Good morning.
Labor costs and wages are certainly topics that concern CFOs. But the U.S. Federal Reserve may be reassessing the viewpoint that wage growth boosts core inflation. Meanwhile, new research points to labor costs having a small effect on overall inflation.
Following continual interest rate hikes over the past 15 months—the most aggressive monetary policy since the 1980s—inflation fell for the 11th straight month to just 4% in May, the Bureau of Labor Statistics reported on Tuesday. Economists expect Federal Reserve Chairman Jerome Powell to announce a pause in rate hikes during the Federal Open Market Committee (FOMC) meeting today.
There's a “decent case for a pause,” but “not a definitive stop,” says Brett House, professor of professional practice in the Economics Division at Columbia Business School. “Core inflation is slowing, growth is cooling, labor markets are becoming more balanced, and inflation expectations are back in line with the Fed's 2% year over year target,” House says. “Yet consumer spending growth remains robust on the back of solid gains in disposable incomes."
The Fed remains concerned that wages and consumer spending are still growing more quickly than is consistent with the desired inflation target, according to House. “That said, growth in incomes is slowing toward pre-pandemic rates and this gives the FOMC some justification to consider a pause to wait and see what further data say,” he says.

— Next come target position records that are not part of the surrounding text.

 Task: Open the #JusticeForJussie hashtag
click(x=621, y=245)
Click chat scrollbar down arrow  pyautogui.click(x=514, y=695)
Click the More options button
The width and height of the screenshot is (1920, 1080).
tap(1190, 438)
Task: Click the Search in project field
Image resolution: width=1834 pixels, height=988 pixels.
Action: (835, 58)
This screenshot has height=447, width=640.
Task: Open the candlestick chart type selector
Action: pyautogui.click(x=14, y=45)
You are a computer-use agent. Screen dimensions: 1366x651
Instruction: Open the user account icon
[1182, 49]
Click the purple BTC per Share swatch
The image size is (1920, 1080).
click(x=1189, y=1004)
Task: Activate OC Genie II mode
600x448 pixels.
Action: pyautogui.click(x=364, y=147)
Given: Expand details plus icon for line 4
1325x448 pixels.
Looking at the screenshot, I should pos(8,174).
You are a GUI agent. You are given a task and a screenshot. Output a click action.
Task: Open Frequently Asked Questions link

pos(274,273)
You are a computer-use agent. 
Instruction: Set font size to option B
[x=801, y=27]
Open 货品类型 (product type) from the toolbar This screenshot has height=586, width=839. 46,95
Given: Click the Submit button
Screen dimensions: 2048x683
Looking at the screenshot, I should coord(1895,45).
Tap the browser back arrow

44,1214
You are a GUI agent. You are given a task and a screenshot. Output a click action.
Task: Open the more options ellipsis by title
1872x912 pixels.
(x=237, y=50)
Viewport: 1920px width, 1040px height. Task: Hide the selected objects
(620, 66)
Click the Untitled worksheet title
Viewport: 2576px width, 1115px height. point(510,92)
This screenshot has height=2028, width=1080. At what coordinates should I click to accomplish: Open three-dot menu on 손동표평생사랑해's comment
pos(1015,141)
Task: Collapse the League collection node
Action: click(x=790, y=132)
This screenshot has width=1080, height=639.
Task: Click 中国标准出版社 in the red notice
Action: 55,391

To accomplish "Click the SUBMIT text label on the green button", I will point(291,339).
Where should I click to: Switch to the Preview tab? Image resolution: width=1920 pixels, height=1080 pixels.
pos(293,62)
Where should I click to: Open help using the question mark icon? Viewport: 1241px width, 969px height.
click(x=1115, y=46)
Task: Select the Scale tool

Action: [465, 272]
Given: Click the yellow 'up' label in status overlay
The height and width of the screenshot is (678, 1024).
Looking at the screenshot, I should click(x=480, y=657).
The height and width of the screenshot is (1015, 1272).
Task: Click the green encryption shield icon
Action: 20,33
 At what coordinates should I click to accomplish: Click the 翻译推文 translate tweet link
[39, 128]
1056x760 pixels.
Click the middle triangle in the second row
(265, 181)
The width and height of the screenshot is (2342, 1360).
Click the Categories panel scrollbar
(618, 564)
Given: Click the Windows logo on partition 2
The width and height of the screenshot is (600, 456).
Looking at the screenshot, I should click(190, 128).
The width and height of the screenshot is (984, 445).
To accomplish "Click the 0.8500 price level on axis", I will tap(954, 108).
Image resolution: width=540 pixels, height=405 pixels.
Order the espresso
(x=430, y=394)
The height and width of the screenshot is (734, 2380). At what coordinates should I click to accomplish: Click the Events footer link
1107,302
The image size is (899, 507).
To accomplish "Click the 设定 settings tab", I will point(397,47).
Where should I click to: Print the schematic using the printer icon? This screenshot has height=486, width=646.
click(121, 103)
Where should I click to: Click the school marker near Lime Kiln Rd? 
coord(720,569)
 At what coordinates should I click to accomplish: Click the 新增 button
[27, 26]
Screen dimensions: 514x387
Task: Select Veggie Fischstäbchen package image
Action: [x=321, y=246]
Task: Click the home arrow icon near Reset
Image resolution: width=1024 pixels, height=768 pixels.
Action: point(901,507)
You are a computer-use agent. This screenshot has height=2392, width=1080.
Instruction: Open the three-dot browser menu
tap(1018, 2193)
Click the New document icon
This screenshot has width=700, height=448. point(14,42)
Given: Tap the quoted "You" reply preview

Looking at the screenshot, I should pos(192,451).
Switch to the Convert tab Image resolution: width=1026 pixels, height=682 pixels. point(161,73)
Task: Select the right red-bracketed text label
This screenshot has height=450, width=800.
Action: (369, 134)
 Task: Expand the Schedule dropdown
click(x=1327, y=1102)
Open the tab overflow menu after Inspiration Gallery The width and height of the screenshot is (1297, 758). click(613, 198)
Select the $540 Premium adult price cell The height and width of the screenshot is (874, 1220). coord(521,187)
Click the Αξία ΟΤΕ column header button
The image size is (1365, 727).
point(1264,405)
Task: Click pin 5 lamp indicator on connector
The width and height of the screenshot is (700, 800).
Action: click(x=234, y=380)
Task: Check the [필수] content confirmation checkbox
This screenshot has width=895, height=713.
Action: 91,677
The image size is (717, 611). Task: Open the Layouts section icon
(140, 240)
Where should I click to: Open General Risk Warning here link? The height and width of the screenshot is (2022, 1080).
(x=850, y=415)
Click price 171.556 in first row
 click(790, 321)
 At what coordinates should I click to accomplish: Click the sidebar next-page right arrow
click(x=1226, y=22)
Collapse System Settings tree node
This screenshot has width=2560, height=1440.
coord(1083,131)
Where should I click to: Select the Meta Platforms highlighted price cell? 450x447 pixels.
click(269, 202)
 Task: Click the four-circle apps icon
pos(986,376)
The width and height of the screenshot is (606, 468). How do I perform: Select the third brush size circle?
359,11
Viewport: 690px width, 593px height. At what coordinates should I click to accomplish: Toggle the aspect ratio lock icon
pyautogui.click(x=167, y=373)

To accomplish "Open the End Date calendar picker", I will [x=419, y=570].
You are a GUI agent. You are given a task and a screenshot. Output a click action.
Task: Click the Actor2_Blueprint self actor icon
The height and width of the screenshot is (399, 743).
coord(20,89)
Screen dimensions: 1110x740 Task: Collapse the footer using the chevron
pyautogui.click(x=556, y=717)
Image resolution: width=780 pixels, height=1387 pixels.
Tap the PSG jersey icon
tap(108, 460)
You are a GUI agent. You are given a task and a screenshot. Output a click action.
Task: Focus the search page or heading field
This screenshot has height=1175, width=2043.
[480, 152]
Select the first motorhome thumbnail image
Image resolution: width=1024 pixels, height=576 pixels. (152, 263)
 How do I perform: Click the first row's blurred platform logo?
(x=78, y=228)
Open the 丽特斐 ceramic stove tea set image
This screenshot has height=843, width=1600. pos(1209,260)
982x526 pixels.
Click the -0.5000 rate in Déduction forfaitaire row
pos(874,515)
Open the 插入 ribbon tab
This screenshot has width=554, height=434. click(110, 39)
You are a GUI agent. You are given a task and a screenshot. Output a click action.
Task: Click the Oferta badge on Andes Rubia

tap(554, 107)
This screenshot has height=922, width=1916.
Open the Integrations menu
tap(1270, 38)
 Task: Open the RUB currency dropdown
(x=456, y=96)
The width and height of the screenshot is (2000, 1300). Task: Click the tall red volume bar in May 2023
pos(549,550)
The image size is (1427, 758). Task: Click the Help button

When the economy began to reopen in mid-2021, and inflation began to increase, wages were on the rise as well. Some economists, including some at the Fed, were concerned that in a tight labor market, labor costs would play a big role in persistently high inflation. The spending category of "core services other than housing," may be "the most important category for understanding the future evolution of core inflation," Powell said in November 2022 speech. "Because wages make up the largest cost in delivering these services, the labor market holds the key to understanding inflation in this category." The Fed subsequently sought to curb inflation with slower wage growth.
“The narrative up until recently has been that the Fed would focus on core services, excluding shelter, because that was the component that was subject to the most pressure from wages,” says EY Parthenon chief economist Gregory Daco. But if you look at some of the recent research that's been produced, and the developments in terms of wages, “we have not really seen that much of a passthrough from wages to inflation,” he says.
An analysis released in May by the Federal Reserve Bank of San Francisco finds that higher labor costs are passed along to customers in the form of higher non-housing services prices, but the effect on overall inflation is small. “Labor-cost growth has no meaningful effect on goods or housing services inflation,” according to the report. “Overall, labor-cost growth is responsible for only about 0.1 percentage point of recent core PCE inflation.”
“The Fed may gradually be reconsidering the way it frames its more hawkish discourse,” Daco says. “And I wouldn't be surprised to see the Fed focus more and more on the momentum in terms of core inflation and distance itself, to some extent, from wage growth dynamics.”
The value of talent has greatly increased post-pandemic, Daco says. “So, employers are very cautious when it comes to getting rid of their talent that they spent so long training, hiring, and retaining,” he says.
But if wage growth continues to crawl, some top talent may begin to walk.